Tooling in integration
The most generically available developer tools today targets at web or mobile applications. Data integration doesn’t even have a graphical interface or a database. So it needs its own tools. Specialized tools add high value to the developer workflow.
In a sense ESB platforms were some of the earliest low-code platforms. They provide special tools and flow editors. Example of ESB platforms are Tibco, Fusion and Sonic.
Common developer tools these platforms use are:
Flow editors: Editors that create a flow with the processing steps of a message:
Mapping editors: Editing between various formats:
API designer: Designing and managing API’s
Online data integration
In traditional workflows for data integration the build phase is mostly done in Eclipse. This build phase is separate from runtime. More modern platforms like Apache NiFi or Dell Boomi bring building and running closer together.
They do this with an online and modeling approach. You create integrations in the browser and directly run them (it may run somewhere else).
AI in data integration
Some tooling of traditional ESB and the new iPaas vendors are very sophisticated. Still, they can’t write code for you.
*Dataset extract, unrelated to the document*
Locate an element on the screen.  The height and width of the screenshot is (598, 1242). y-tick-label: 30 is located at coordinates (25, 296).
In a lot of ways they are only usable by integration specialists. You need knowledge of protocols, data formats and integration patterns. Can we do the same without expert knowledge?
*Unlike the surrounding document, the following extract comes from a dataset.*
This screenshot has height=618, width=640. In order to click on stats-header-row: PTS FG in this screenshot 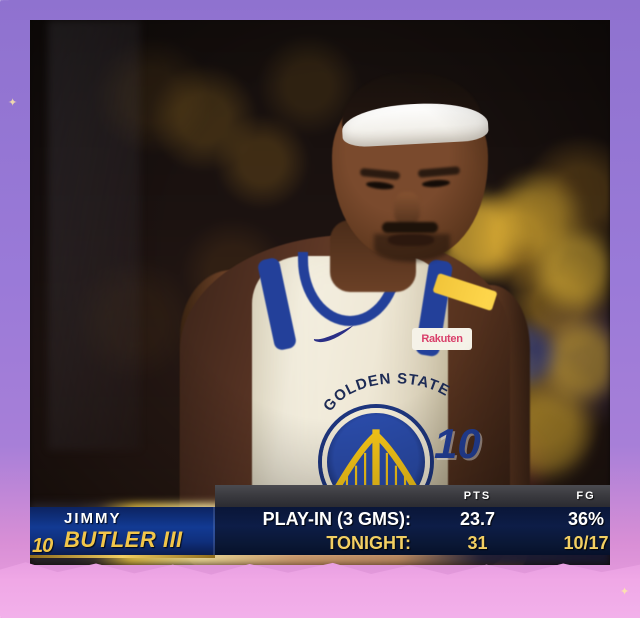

How would an AI solution for data integration look like?
The first thing what will be different is not to start with a functional and technical design, but with intent. For example, we have a web shop and a warehouse system. Our intention is to integrate both with each other. We ask the AI: “Create an order integration from the web shop to the warehouse system”
For this the AI must know where these systems are and how to gain access to them. It may request this at the supplier of those systems. As soon as there is access, the AI explores the available endpoints. For REST endpoints with an OpenAPI (Swagger) specification. Then it will know what valid endpoints are there on one side. Accordingly, it does the same on the other side.
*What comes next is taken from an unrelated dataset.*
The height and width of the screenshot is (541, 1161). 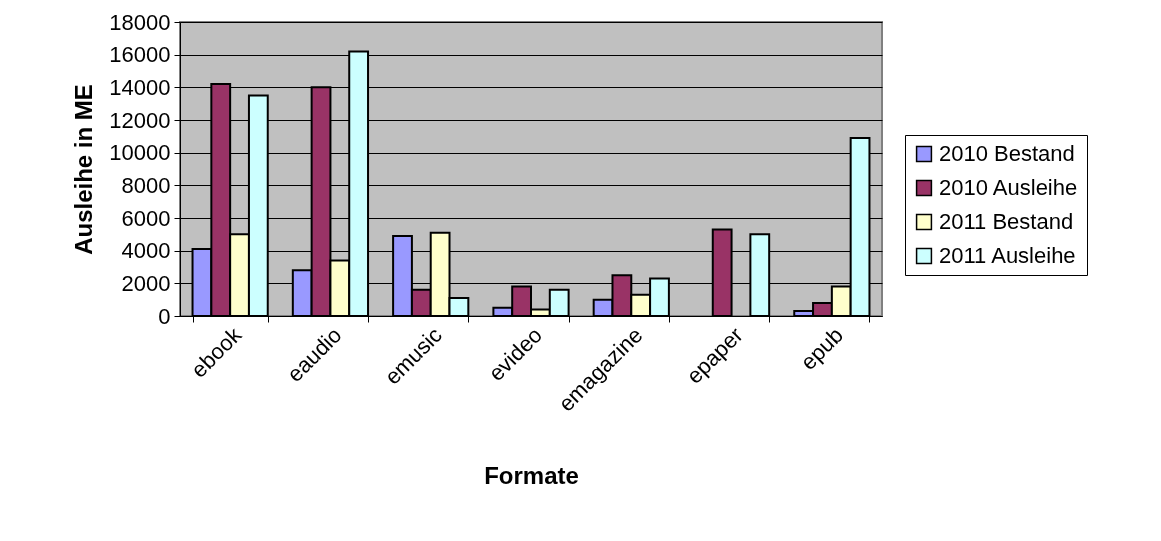 What do you see at coordinates (1008, 256) in the screenshot?
I see `legend-label: 2011 Ausleihe` at bounding box center [1008, 256].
Next it must rely on the input of the language models and its parameters. Say in one system is related to “EmployeeID” in another system and can map such data. Based on “get” statements it gets sample of both sides. So now it has a functional mapping.
This functional bridge can be turned into code. Say for example we use Apache Camel as an integration framework. There we can feed the AI with code on the internet as may well as our current repository. At the end we let it test itself until a successful interface is the result.
Currently, I don’t think AI is up to the level it can write complete data integrations. AI producing code is more on the level of Computer Aided Translation. Even the best AI powered translators like Google Translate of Deepl.com need to have some fine-tuning by a professional to get it on an acceptable level for usage. But it’s clear that it’s now time to experiment, and we may be surprised how far we can get. But we can’t close our StackOverflow tab just yet.